- Autor
- Viviane Magalhães Pereira
- Revista
- Veritas (Porto Alegre)
- Edição
- 69 / 1
- Ano
- 2024
- DOI
- 10.15448/1984-6746.2024.1.45136
- Páginas
- e45136
- Idioma
- pt
O tema deste artigo é a interpretação que Gadamer faz do conceito de phronesis de Aristóteles conforme apresentado no Livro VI da Ética a Nicômaco. Gadamer defende que esse primado aristotélico do ser ético pode ser estendido para a reflexão sobre a questão do ser, em especial, o ser da vida histórica. Assim como Heidegger, Gadamer concebe a ontologia como uma filosofia da finitude orientado pela ética de Aristóteles, mas diferentemente de Heidegger, e de uma maneira mais consequente, ele não esvazia a discussão de seu significado ético.

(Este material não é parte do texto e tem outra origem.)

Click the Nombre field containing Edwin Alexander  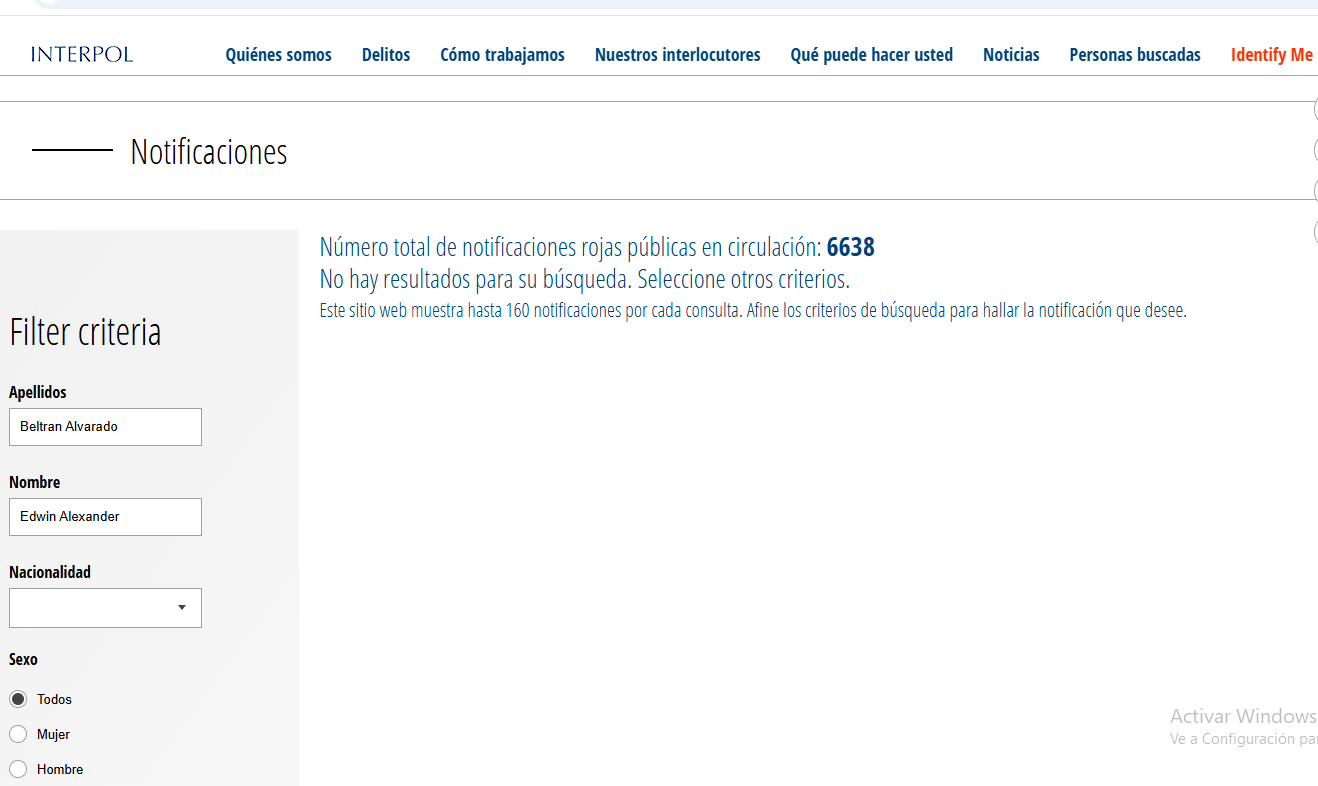105,517
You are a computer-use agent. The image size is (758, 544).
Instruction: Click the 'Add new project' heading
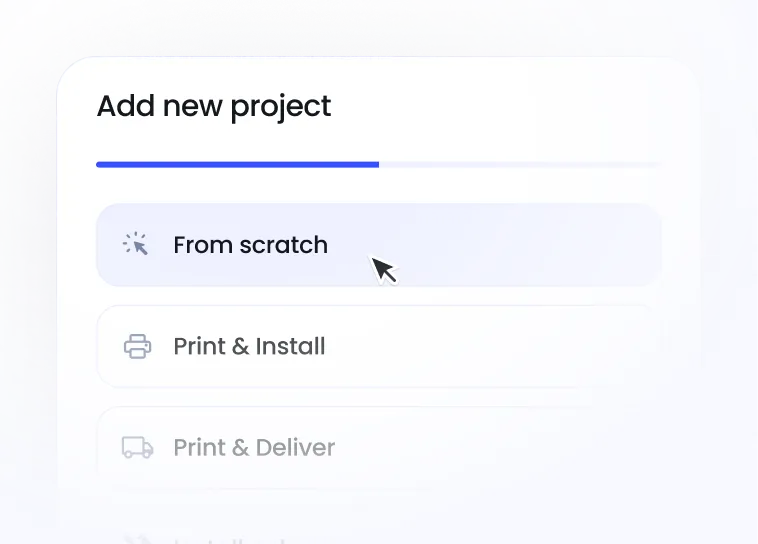214,107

Trata-se igualmente de uma retomada do problema hermenêutico de como é possível a compreensão, se ela acontece a partir de uma situação histórica concreta, bem como de uma extensão desse problema à reflexão filosófica como um todo. Para expor essa problemática, partiremos do fenômeno histórico de reabilitação da filosofia prática na Alemanha e de como o neoaristotelismo de Gadamer faz parte desse movimento. Depois investigaremos a origem e desenvolvimento da atualização que Gadamer faz do conceito aristotélico de phronesis, cuja culminância pode ser observada em Verdade e método como consciência da Wirkungsgeschichte.